While most radishes are associated with digestion and detoxification, maca is more of an adaptagenic herb. Studies have shown that maca may reduce stress, calm the mind, strengthen the immune system, and balance hormonal levels particularly in menopause. Other studies suggest that maca may help with chronic fatigue and osteoporosis.
Maca comes in three basic colors—yellow, red, and black—and each has its own special taste and medicinal specialty based on how it has performed in research. Yellow is the sweetest and least expensive. Red (sometimes called pink or purple maca) is often recommended for energy, female hormonal balance, depression, and for resolving prostate cancer. Black (the most expensive) is associated with male fertility, memory, and bone strength.

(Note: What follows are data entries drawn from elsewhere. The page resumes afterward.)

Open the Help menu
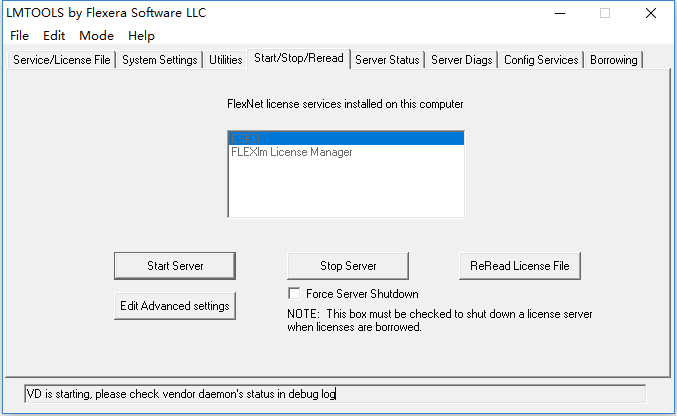(141, 35)
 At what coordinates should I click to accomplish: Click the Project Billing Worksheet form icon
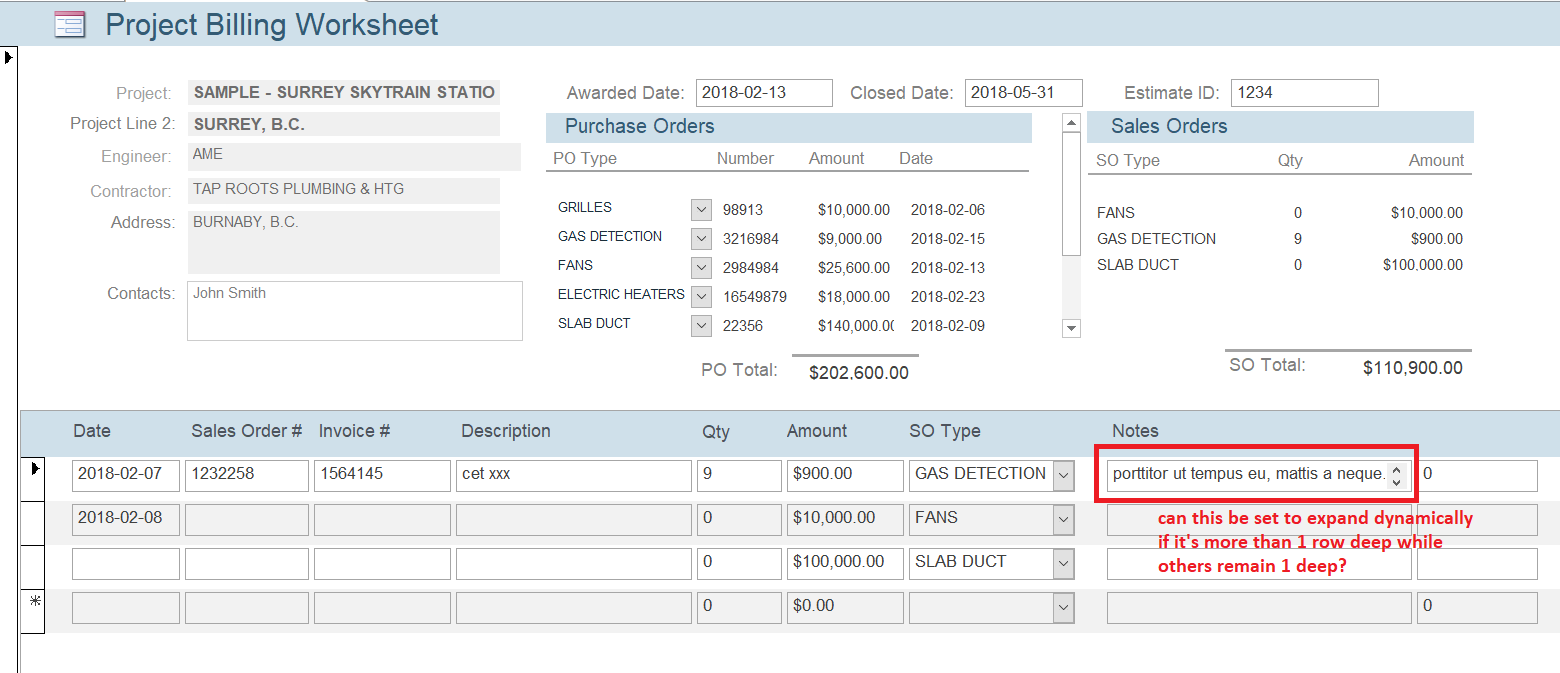69,25
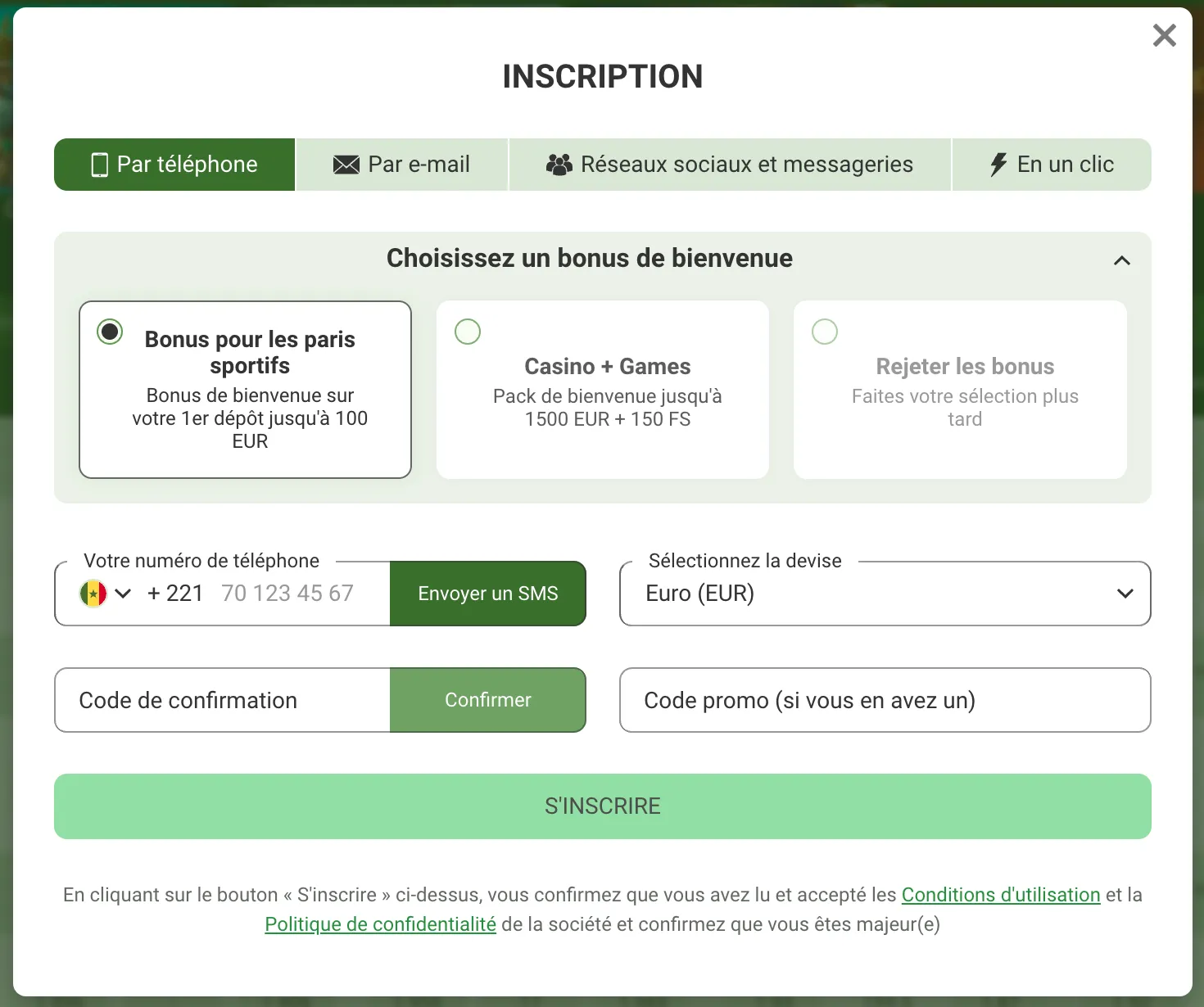Screen dimensions: 1204x1007
Task: Switch to the En un clic tab
Action: pyautogui.click(x=1052, y=165)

The root is traditionally boiled and made into a broth. But you’re more likely to find it in the health food store ground into a powder, which can be added to smoothies, soups, and baked goods. Maca extract—which is a more concentrated product—is available in pills and liquid.
Maca is a safe, well-tolerated herb. For the people who live in maca’s native land, it’s an everyday staple, as common as potatoes. A typical dose of maca powder ranges from a half teaspoon to two teaspoons a day. Consult a qualified health professional who has clinical experience with maca to get an appropriate dose for your particular case.